WHAT IS NEEDED
Each record is to be duplicated exactly, with nothing added.

RECORDS FOR THIS TASK section start

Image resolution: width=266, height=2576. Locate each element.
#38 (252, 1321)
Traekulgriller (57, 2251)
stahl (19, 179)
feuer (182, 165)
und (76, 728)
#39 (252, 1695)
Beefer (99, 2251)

RECORDS FOR THIS TASK section end

ANSWER SECTION
Image resolution: width=266, height=2576. Locate each element.
#38 (252, 1321)
Traekulgriller (57, 2251)
stahl (19, 179)
feuer (182, 165)
und (76, 728)
#39 (252, 1695)
Beefer (99, 2251)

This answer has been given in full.